Meet Bo Fox, of Monona County, Iowa, who is working with USDA to efficiently graze his 100-head cow and calf herd and help improve soil health on his farm. Bo farms with his son, Jake, in western Iowa’s Loess Hills.
A long-time no-tiller, he has expanded his crop management from no-tilling corn and soybeans to including crop rotations with small grains, cover crops, and livestock grazing of cover crops.
Ryegrass cover crop
While Bo has experimented with cover crops in the past, he recently worked with USDA’s Natural Resources Conservation Service to obtain planning and financial assistance to grow a diverse cover crop mix suitable for spring livestock grazing.
Bo aerial seeded a cover crop mix of ryegrass and radishes into 60 acres of standing corn and soybeans. He says establishing it early enough – in late summer or early fall – is important for overwintering. Bo uses ryegrass because of the low cost and high amount of biomass production.
Last spring, Bo grew his cover crop to about waist high before grazing it for three weeks to about a four-inch height. After removing the cattle, he let it grow back to about 18 inches, sprayed it, and then no-till planted corn into it.
When fall came, Bo chopped corn for silage to allow him time to drill in his diverse mix of cover crop. “We had severe weather issues in 2017 and 2018 where we very much relied on the ryegrass for grazing the cattle,” said Bo.
Benefits of cover crops
Not only does Bo’s livestock get an additional grazing source, the cover crops benefit his soils, too – improving soil moisture levels, weed management, and soil fertility.
Using no-till and cover crops, Bo has noticed better soil moisture conditions in the hot, dry summer months compared to fields with only no-till. He has also noticed that if you use cover crops for weed management, it is critical to allow the cover crop to grow and develop before termination. And by using cover crops, Bo is increasing the amount of biological activity and organic matter in the soil faster than no-till alone, which helps improve his soil’s fertility.
Bo’s late father’s land stewardship activities play a key role in his decisions today. “He was very much about taking care of the soil. We’ve always been believers in no-till and erosion control practices like terraces and different things,” he said.
To further restore the condition of his soil, Bo has taken some crop fields out of traditional corn-soybean production and planted oats with radishes, rape, and turnips, and then grazed it periodically throughout the summer. “After a year of doing that, I no-till corn into that ground and have seen a huge yield bump,” he said.

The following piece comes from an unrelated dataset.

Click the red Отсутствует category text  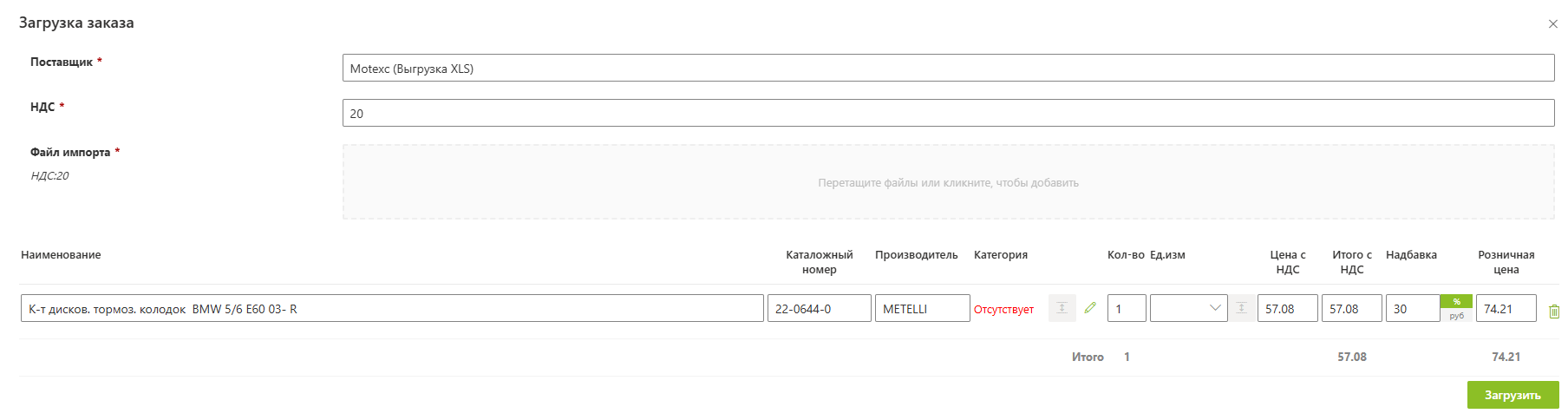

To reduce erosion, improve water quality, and provide better water access to livestock, Bo is making better use of his entire pasture by adding and relocating livestock watering tanks. He has 175 acres of rough terrain pasture that requires livestock to walk a long way for water access. Currently, the cattle use one tank and a creek for watering.
He is using the NRCS Environmental Quality Incentives Program to offset the cost of water pipelines, a shallow drilled well, a pump, and watering tanks. This will help keep the cattle out of the creek, which will reduce erosion, give them a cleaner water source, and prevent them from getting stuck in the mud and picking up diseases.